Prompt: Start to finish, reproduce the records below with nothing missing.

Provided data:
== Segment start ==

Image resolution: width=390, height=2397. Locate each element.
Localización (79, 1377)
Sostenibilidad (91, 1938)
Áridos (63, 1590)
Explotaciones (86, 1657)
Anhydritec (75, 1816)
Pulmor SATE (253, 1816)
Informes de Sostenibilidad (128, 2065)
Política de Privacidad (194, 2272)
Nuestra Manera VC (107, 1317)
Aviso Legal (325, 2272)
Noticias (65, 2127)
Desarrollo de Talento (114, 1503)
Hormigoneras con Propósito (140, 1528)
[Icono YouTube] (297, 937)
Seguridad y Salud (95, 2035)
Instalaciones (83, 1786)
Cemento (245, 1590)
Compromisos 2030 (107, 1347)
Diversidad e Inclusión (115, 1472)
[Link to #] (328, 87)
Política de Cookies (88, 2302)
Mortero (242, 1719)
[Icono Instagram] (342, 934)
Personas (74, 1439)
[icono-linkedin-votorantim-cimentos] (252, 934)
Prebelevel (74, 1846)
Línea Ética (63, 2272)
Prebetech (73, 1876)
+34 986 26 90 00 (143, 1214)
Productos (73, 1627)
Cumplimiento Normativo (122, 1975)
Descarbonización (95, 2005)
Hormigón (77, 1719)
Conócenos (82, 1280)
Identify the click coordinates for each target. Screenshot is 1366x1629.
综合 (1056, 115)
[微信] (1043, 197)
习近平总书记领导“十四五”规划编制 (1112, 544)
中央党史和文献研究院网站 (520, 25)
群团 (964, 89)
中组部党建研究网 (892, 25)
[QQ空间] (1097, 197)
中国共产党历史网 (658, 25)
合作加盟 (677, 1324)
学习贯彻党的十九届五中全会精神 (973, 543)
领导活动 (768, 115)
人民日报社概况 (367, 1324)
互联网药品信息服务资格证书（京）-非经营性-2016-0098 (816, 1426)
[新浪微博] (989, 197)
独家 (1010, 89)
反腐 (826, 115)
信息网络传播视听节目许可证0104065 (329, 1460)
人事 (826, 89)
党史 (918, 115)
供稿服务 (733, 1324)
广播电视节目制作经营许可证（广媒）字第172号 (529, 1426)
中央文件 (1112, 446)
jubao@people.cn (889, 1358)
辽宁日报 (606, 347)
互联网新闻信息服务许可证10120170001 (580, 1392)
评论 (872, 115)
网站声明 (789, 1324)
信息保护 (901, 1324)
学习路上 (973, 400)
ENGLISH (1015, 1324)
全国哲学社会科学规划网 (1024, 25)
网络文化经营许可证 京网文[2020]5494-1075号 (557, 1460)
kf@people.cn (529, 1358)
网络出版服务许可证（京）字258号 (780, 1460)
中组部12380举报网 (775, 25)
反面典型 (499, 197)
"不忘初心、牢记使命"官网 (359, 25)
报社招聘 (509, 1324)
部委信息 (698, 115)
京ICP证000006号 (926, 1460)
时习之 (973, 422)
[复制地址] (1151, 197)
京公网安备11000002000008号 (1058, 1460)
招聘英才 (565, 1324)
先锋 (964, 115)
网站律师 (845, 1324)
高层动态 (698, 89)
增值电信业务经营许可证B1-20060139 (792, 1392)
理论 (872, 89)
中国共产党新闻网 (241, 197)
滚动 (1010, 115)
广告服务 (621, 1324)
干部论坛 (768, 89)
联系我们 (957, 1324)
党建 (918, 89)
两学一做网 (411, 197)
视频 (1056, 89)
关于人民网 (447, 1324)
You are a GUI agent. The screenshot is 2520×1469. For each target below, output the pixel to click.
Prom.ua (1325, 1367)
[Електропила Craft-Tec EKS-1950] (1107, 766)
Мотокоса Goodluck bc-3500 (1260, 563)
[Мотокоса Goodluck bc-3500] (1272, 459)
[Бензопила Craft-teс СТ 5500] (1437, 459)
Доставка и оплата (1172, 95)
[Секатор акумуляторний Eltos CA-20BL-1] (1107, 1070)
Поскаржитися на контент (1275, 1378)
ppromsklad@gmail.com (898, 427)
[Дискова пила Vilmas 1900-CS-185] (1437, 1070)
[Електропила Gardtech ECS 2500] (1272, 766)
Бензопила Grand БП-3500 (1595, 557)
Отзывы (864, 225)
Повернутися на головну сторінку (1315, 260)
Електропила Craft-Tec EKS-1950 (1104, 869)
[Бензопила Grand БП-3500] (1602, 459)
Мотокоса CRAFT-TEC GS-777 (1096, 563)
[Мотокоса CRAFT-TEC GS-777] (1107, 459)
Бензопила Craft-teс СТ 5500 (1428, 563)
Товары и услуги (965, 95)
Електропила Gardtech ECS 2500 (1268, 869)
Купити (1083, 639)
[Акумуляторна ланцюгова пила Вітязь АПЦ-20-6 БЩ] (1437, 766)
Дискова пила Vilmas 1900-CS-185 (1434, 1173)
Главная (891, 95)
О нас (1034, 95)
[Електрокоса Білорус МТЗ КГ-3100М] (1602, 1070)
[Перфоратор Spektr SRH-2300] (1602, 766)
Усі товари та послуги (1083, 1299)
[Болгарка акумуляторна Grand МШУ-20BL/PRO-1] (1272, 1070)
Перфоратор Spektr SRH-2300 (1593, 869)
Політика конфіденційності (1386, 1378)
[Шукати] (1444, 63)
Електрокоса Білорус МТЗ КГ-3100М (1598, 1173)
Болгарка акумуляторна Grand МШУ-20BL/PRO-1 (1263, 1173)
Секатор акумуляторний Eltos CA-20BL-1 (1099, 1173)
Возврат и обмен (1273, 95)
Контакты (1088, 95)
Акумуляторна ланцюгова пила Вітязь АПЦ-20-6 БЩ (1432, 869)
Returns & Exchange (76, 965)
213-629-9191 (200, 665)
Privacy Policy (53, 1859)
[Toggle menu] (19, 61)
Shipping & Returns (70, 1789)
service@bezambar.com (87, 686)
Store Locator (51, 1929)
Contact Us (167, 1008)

== Segment end ==

Result below:
Image resolution: width=390, height=2397. Locate each element.
Localización (79, 1377)
Sostenibilidad (91, 1938)
Áridos (63, 1590)
Explotaciones (86, 1657)
Anhydritec (75, 1816)
Pulmor SATE (253, 1816)
Informes de Sostenibilidad (128, 2065)
Política de Privacidad (194, 2272)
Nuestra Manera VC (107, 1317)
Aviso Legal (325, 2272)
Noticias (65, 2127)
Desarrollo de Talento (114, 1503)
Hormigoneras con Propósito (140, 1528)
[Icono YouTube] (297, 937)
Seguridad y Salud (95, 2035)
Instalaciones (83, 1786)
Cemento (245, 1590)
Compromisos 2030 (107, 1347)
Diversidad e Inclusión (115, 1472)
[Link to #] (328, 87)
Política de Cookies (88, 2302)
Mortero (242, 1719)
[Icono Instagram] (342, 934)
Personas (74, 1439)
[icono-linkedin-votorantim-cimentos] (252, 934)
Prebelevel (74, 1846)
Línea Ética (63, 2272)
Prebetech (73, 1876)
+34 986 26 90 00 (143, 1214)
Productos (73, 1627)
Cumplimiento Normativo (122, 1975)
Descarbonización (95, 2005)
Hormigón (77, 1719)
Conócenos (82, 1280)
Identify the click coordinates for each target. Screenshot is 1366x1629.
综合 (1056, 115)
[微信] (1043, 197)
习近平总书记领导“十四五”规划编制 (1112, 544)
中央党史和文献研究院网站 (520, 25)
群团 (964, 89)
中组部党建研究网 (892, 25)
[QQ空间] (1097, 197)
中国共产党历史网 (658, 25)
合作加盟 (677, 1324)
学习贯彻党的十九届五中全会精神 (973, 543)
领导活动 (768, 115)
人民日报社概况 (367, 1324)
互联网药品信息服务资格证书（京）-非经营性-2016-0098 (816, 1426)
[新浪微博] (989, 197)
独家 (1010, 89)
反腐 (826, 115)
信息网络传播视听节目许可证0104065 (329, 1460)
人事 (826, 89)
党史 (918, 115)
供稿服务 (733, 1324)
广播电视节目制作经营许可证（广媒）字第172号 (529, 1426)
中央文件 (1112, 446)
jubao@people.cn (889, 1358)
辽宁日报 (606, 347)
互联网新闻信息服务许可证10120170001 (580, 1392)
评论 (872, 115)
网站声明 (789, 1324)
信息保护 (901, 1324)
学习路上 (973, 400)
ENGLISH (1015, 1324)
全国哲学社会科学规划网 (1024, 25)
网络文化经营许可证 京网文[2020]5494-1075号 (557, 1460)
kf@people.cn (529, 1358)
网络出版服务许可证（京）字258号 (780, 1460)
中组部12380举报网 (775, 25)
反面典型 (499, 197)
"不忘初心、牢记使命"官网 (359, 25)
报社招聘 (509, 1324)
部委信息 (698, 115)
京ICP证000006号 (926, 1460)
时习之 (973, 422)
[复制地址] (1151, 197)
京公网安备11000002000008号 (1058, 1460)
招聘英才 (565, 1324)
先锋 (964, 115)
网站律师 (845, 1324)
高层动态 (698, 89)
增值电信业务经营许可证B1-20060139 (792, 1392)
理论 (872, 89)
中国共产党新闻网 (241, 197)
滚动 (1010, 115)
广告服务 (621, 1324)
干部论坛 (768, 89)
联系我们 (957, 1324)
党建 (918, 89)
两学一做网 (411, 197)
视频 (1056, 89)
关于人民网 (447, 1324)
You are a GUI agent. The screenshot is 2520×1469. For each target below, output the pixel to click.
Prom.ua (1325, 1367)
[Електропила Craft-Tec EKS-1950] (1107, 766)
Мотокоса Goodluck bc-3500 (1260, 563)
[Мотокоса Goodluck bc-3500] (1272, 459)
[Бензопила Craft-teс СТ 5500] (1437, 459)
Доставка и оплата (1172, 95)
[Секатор акумуляторний Eltos CA-20BL-1] (1107, 1070)
Поскаржитися на контент (1275, 1378)
ppromsklad@gmail.com (898, 427)
[Дискова пила Vilmas 1900-CS-185] (1437, 1070)
[Електропила Gardtech ECS 2500] (1272, 766)
Бензопила Grand БП-3500 (1595, 557)
Отзывы (864, 225)
Повернутися на головну сторінку (1315, 260)
Електропила Craft-Tec EKS-1950 (1104, 869)
[Бензопила Grand БП-3500] (1602, 459)
Мотокоса CRAFT-TEC GS-777 (1096, 563)
[Мотокоса CRAFT-TEC GS-777] (1107, 459)
Бензопила Craft-teс СТ 5500 (1428, 563)
Товары и услуги (965, 95)
Електропила Gardtech ECS 2500 (1268, 869)
Купити (1083, 639)
[Акумуляторна ланцюгова пила Вітязь АПЦ-20-6 БЩ] (1437, 766)
Дискова пила Vilmas 1900-CS-185 (1434, 1173)
Главная (891, 95)
О нас (1034, 95)
[Електрокоса Білорус МТЗ КГ-3100М] (1602, 1070)
[Перфоратор Spektr SRH-2300] (1602, 766)
Усі товари та послуги (1083, 1299)
[Болгарка акумуляторна Grand МШУ-20BL/PRO-1] (1272, 1070)
Перфоратор Spektr SRH-2300 (1593, 869)
Політика конфіденційності (1386, 1378)
[Шукати] (1444, 63)
Електрокоса Білорус МТЗ КГ-3100М (1598, 1173)
Болгарка акумуляторна Grand МШУ-20BL/PRO-1 (1263, 1173)
Секатор акумуляторний Eltos CA-20BL-1 (1099, 1173)
Возврат и обмен (1273, 95)
Контакты (1088, 95)
Акумуляторна ланцюгова пила Вітязь АПЦ-20-6 БЩ (1432, 869)
Returns & Exchange (76, 965)
213-629-9191 (200, 665)
Privacy Policy (53, 1859)
[Toggle menu] (19, 61)
Shipping & Returns (70, 1789)
service@bezambar.com (87, 686)
Store Locator (51, 1929)
Contact Us (167, 1008)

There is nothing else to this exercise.